Move on down the hallway and you’ll run into the company’s gymnasium, which is often filled with the sounds of volleyball, basketball and floor hockey as employees take part in intramural sports. (It also doubles as a hall for quarterly meetings).

Then there’s the fitness centre, complete with lockers, change rooms and showers. Intuit even offers employees a towel service so they don’t need to bother carting dirty towels back and forth to work.

And when the stresses of work and long hours hit, employees can head to the one of three nap rooms to take a snooze.

“Right before we release our products, we’re putting in significant amounts of hours to try to finish those products so our development staff is putting in late nights,” said McGillivray. “So what they said is ‘I would just like to have a place that I could crash for an hour, just kind of a powernap or two.’”

Employees can also relax and unwind on the annual corporate retreat to Alberta’s Jasper Park Lodge — even bringing their spouses and children along — all on the corporate tab. And when they come back from the retreat, employees can check the ticker to see how the company’s stock is doing because every single employee — from the CEO right down to the call centre representative — has equity in the company in the form of stock options.

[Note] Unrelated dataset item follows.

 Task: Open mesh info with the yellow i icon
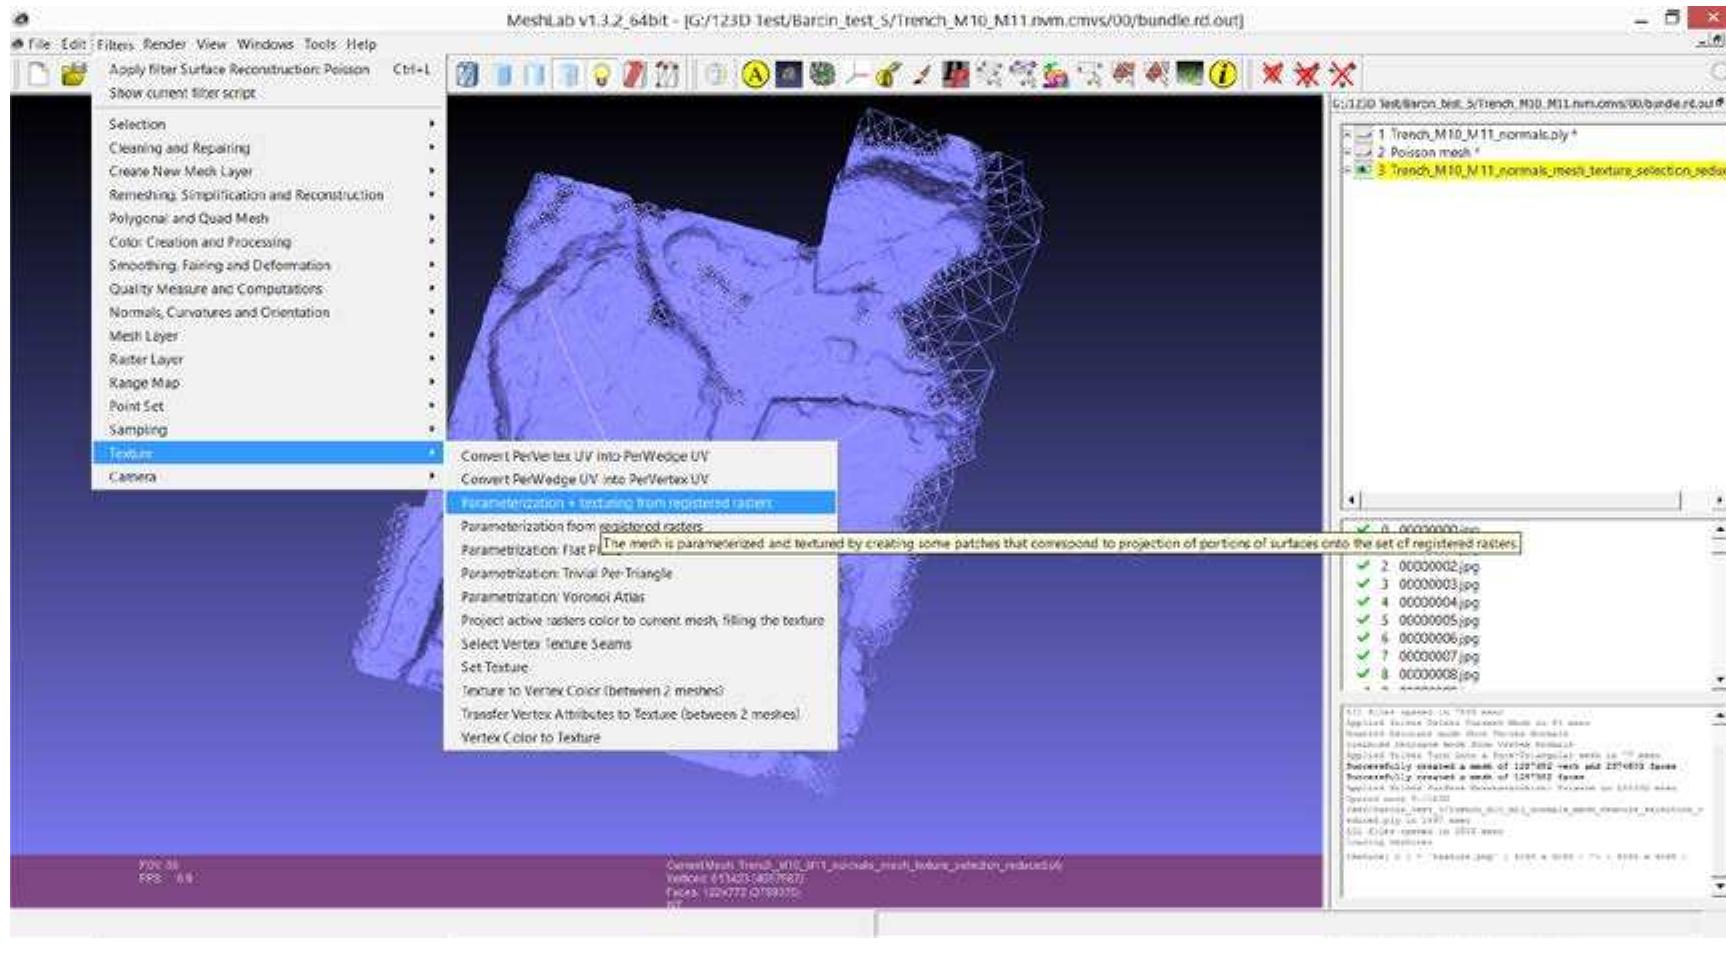(x=1223, y=72)
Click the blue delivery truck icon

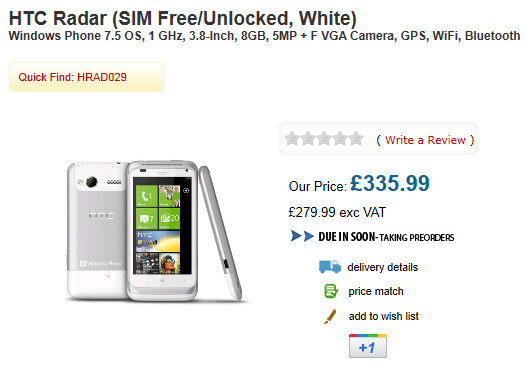(x=330, y=267)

The company loathes the Big Brother approach in monitoring staff’s working hours and its flex-time program reflects that.

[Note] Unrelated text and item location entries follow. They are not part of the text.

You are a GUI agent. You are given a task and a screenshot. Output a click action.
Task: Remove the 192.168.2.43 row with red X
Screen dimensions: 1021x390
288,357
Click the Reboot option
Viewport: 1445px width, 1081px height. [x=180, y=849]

“Our philosophy is that we pay you to do a job,” said McGillivray. “As long as you’re getting that job done, we’re not going to worry about when you come in and when you leave and when you’re going to play pool.”

Measuring return-on-investment isn’t a major concern either because the benefits are so obvious, he said.

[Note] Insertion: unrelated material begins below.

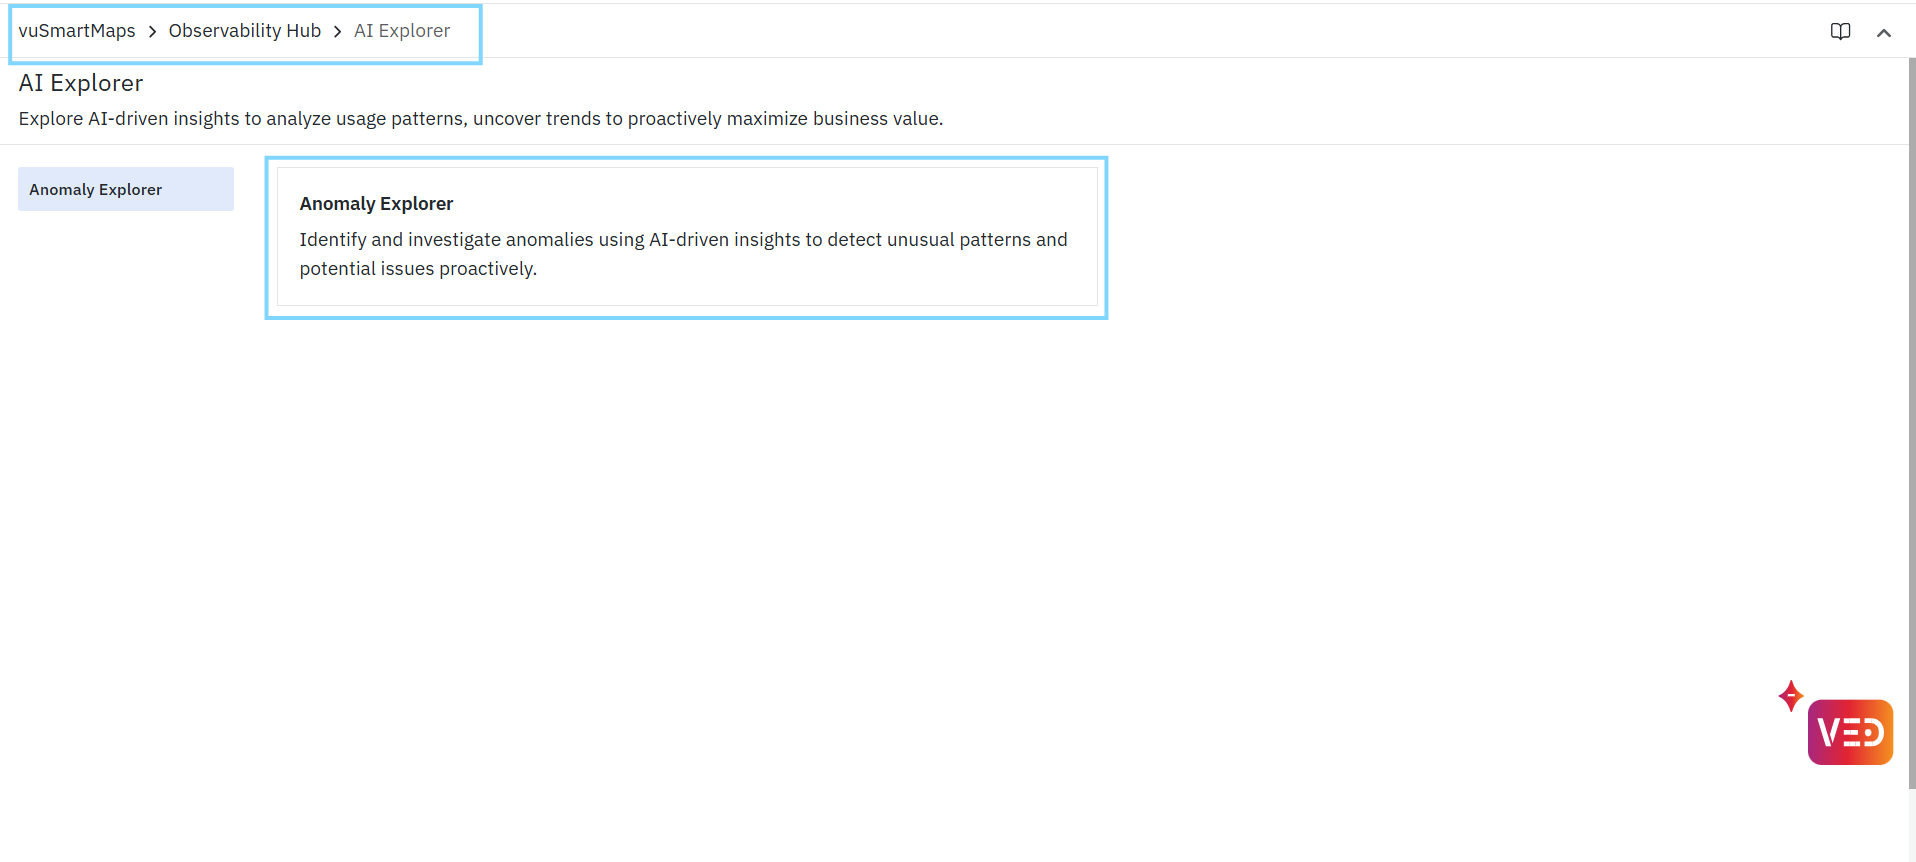
Task: Go to vuSmartMaps breadcrumb link
Action: click(x=77, y=31)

“You treat your employees well, and in turn they produce great products. If people are happy and motivated, they’ll support our customers and once you have happy customers they buy more products and services. Then in turn our shareholders are happy, and if shareholders are happy our stock increases and then because everyone has equity in the organization they in turn make more money. So it’s just a circle.”

The bottom line for McGillivray is attracting and retaining the best people. And anything Intuit can do to ensure they accomplish this will be done.

“Top notch people in any specific field have a lot of choices,” he said. “So we want to make sure we are the choice they’re going to make and this is the type of place they want to work.”

McGillivray said turnover at Intuit is very low, fluctuating between three and six per cent.

PricewaterhouseCoopers

At PricewaterhouseCoopers, the consulting giant has turned its attention to providing more options for vacation time for its 4,400 strong Canadian workforce.

“We’re finding that the non-cash perks are quite important,” said Wayne McFarlane, human capital leader at PwC.

On the executive front, PwC has launched a program to give partners extra time away from work every five years. Partners, or owners, are normally entitled to five weeks vacation but every fifth year will be given eight weeks.

“It’s to provide them extra time and an opportunity to devote time toward professional or personal development or pure relaxation with their families,” said McFarlane.

The company has always offered sabbaticals to partners, but it found many were reluctant to take a full year off.

“Now, with the extended vacation program, the early feedback from our partner group is very positive,” he said.

All employees can also take part in STOP — summer time off program — which works like many school board’s “four over five” programs, where teachers can take less pay for four years and then take the fifth year off paid. At PwC, staff can take a little less salary from January to May and take extra paid time off in the summer.

“It’s kind of like extra vacation, but at the staff level we had required these people to finance it,” he said.

McFarlane said staff appreciate the extras, and doesn’t think many would trade in the perks for more cash.

“There’s a certain baseline of cash that everyone needs, and I think once you get above a certain level in the firm the non-cash perks starts to become more important,” he said.